__Task requirements__
Reproduce only this part of the listing: the line with "Click the 血量 health icon", plus every line after it through the last.

__Dataset records__
==============================

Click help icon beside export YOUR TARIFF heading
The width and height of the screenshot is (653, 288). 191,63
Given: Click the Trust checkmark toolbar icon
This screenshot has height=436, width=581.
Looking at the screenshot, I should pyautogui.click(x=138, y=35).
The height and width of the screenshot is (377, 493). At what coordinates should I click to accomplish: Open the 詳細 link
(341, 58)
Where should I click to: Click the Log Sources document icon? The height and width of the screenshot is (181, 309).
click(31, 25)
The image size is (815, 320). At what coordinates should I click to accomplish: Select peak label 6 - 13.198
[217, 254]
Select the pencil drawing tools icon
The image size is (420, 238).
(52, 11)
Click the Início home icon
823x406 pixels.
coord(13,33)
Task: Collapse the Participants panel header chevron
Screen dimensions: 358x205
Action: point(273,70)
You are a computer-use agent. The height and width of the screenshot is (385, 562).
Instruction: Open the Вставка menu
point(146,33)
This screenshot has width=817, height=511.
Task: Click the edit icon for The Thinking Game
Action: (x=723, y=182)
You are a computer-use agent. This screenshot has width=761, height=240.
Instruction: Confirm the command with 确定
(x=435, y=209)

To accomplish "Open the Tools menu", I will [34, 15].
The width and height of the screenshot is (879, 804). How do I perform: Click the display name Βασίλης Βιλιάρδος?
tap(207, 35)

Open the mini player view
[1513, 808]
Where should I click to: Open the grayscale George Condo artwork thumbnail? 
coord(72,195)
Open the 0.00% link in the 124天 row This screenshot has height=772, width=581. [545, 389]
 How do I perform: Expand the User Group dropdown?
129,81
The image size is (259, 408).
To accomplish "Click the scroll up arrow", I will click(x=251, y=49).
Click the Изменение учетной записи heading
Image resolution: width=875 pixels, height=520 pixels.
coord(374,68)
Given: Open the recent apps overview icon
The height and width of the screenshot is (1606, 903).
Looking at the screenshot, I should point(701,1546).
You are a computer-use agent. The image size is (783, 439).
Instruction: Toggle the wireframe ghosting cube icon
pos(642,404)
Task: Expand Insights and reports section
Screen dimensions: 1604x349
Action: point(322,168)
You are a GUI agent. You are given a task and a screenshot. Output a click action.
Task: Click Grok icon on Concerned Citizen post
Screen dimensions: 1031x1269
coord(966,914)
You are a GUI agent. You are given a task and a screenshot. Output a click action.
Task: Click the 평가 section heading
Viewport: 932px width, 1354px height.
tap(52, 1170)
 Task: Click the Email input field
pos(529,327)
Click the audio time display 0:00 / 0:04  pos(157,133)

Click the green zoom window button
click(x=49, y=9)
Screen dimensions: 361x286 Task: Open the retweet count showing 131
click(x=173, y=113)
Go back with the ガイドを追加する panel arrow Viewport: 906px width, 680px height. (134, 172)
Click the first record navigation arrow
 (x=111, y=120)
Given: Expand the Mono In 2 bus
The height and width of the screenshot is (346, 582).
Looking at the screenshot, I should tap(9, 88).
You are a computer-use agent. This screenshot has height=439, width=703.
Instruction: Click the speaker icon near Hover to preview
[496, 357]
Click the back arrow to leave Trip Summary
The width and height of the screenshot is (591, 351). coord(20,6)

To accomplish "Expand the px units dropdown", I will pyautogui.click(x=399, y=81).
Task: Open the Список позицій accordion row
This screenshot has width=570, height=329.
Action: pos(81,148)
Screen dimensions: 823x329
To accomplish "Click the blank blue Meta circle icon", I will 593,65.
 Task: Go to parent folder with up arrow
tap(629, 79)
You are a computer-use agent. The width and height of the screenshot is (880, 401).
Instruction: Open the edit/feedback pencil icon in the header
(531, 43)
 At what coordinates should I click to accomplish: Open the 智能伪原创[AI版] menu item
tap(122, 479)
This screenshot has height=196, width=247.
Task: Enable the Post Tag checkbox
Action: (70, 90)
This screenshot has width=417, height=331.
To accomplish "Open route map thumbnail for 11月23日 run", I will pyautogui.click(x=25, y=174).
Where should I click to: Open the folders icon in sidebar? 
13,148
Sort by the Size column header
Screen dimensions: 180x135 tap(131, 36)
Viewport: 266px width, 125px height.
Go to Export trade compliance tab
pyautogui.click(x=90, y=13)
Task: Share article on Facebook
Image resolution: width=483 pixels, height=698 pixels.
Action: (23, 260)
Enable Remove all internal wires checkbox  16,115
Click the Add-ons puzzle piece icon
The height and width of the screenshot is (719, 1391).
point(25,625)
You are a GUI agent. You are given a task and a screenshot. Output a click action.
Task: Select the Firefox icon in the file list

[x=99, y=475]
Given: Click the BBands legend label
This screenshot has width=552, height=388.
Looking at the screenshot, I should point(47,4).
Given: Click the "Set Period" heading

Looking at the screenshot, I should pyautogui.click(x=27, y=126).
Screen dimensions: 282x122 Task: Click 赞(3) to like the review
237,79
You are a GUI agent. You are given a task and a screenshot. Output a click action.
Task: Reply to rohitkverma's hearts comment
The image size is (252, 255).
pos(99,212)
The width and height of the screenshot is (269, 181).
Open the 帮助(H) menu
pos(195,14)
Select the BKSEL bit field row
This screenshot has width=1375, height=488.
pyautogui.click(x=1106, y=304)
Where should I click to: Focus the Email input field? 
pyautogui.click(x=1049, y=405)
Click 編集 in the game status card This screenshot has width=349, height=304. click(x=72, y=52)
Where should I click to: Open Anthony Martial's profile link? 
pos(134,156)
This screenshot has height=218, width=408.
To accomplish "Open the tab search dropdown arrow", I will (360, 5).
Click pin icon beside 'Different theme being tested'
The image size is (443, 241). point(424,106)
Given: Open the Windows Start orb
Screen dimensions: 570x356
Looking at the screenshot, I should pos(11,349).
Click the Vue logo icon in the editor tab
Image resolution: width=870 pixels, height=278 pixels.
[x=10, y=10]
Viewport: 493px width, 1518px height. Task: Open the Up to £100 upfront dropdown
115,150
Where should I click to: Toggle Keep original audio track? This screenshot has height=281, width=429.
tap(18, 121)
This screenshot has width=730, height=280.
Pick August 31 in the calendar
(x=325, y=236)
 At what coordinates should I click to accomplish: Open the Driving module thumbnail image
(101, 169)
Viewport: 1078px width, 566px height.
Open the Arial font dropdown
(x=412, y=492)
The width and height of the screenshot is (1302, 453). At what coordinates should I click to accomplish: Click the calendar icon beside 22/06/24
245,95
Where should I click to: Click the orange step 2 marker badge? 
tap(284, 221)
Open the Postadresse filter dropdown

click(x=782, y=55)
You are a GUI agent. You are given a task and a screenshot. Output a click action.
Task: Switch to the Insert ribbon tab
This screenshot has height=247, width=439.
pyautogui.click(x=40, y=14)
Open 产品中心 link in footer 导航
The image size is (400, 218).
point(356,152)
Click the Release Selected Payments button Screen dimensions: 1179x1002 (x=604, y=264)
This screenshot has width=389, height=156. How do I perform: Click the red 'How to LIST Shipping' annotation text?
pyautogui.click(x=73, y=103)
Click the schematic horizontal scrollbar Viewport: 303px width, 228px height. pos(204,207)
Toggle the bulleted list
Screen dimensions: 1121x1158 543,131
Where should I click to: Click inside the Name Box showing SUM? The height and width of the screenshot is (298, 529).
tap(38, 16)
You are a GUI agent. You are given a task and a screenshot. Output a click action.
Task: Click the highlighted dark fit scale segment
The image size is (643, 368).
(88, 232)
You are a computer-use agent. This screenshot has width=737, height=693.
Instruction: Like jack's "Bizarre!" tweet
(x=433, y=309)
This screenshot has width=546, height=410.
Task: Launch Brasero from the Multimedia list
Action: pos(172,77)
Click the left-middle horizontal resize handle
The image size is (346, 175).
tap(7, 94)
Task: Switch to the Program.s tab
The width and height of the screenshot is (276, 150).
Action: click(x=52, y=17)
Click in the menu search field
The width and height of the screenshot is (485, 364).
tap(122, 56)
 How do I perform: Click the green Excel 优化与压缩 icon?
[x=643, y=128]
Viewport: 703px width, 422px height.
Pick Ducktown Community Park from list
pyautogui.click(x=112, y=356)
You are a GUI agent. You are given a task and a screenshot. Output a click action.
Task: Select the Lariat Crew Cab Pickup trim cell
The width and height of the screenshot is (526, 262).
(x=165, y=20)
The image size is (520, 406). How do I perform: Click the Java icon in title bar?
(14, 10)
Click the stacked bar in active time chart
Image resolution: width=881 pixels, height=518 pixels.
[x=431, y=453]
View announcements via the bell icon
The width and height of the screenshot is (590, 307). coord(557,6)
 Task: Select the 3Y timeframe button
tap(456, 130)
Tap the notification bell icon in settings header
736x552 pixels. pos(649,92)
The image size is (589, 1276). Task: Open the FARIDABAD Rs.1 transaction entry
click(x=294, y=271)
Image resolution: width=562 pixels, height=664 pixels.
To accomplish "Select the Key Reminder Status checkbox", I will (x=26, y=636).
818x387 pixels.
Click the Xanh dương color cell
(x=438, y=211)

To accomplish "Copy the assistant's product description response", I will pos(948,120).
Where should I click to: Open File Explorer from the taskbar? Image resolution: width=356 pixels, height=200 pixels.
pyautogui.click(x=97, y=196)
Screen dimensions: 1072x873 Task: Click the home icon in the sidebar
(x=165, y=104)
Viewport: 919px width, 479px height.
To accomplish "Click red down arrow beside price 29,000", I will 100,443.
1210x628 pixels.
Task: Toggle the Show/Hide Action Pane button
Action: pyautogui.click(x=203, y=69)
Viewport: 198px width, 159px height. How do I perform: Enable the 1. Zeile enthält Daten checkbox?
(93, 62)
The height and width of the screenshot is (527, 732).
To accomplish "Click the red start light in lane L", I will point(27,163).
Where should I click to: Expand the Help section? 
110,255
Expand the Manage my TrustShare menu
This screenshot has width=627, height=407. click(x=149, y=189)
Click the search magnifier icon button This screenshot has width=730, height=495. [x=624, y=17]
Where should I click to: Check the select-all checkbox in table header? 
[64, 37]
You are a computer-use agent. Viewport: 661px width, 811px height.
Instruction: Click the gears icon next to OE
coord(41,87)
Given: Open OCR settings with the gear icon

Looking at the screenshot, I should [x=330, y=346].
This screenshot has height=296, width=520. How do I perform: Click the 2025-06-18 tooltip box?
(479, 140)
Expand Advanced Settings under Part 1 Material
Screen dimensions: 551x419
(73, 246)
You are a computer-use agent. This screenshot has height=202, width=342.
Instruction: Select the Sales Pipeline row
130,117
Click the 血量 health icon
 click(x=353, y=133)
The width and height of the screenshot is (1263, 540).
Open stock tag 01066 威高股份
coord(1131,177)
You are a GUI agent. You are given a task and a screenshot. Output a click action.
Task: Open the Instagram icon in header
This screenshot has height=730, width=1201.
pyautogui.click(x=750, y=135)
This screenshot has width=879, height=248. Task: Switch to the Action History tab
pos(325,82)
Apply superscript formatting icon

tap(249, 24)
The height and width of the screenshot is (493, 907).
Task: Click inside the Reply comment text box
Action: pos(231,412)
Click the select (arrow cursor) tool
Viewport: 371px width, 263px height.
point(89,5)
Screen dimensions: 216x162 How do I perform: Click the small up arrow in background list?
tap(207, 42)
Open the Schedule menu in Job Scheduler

==============================

__Exercise solution__
Click the 血量 health icon
 click(x=353, y=133)
The width and height of the screenshot is (1263, 540).
Open stock tag 01066 威高股份
coord(1131,177)
You are a GUI agent. You are given a task and a screenshot. Output a click action.
Task: Open the Instagram icon in header
This screenshot has height=730, width=1201.
pyautogui.click(x=750, y=135)
This screenshot has width=879, height=248. Task: Switch to the Action History tab
pos(325,82)
Apply superscript formatting icon

tap(249, 24)
The height and width of the screenshot is (493, 907).
Task: Click inside the Reply comment text box
Action: pos(231,412)
Click the select (arrow cursor) tool
Viewport: 371px width, 263px height.
point(89,5)
Screen dimensions: 216x162 How do I perform: Click the small up arrow in background list?
tap(207, 42)
Open the Schedule menu in Job Scheduler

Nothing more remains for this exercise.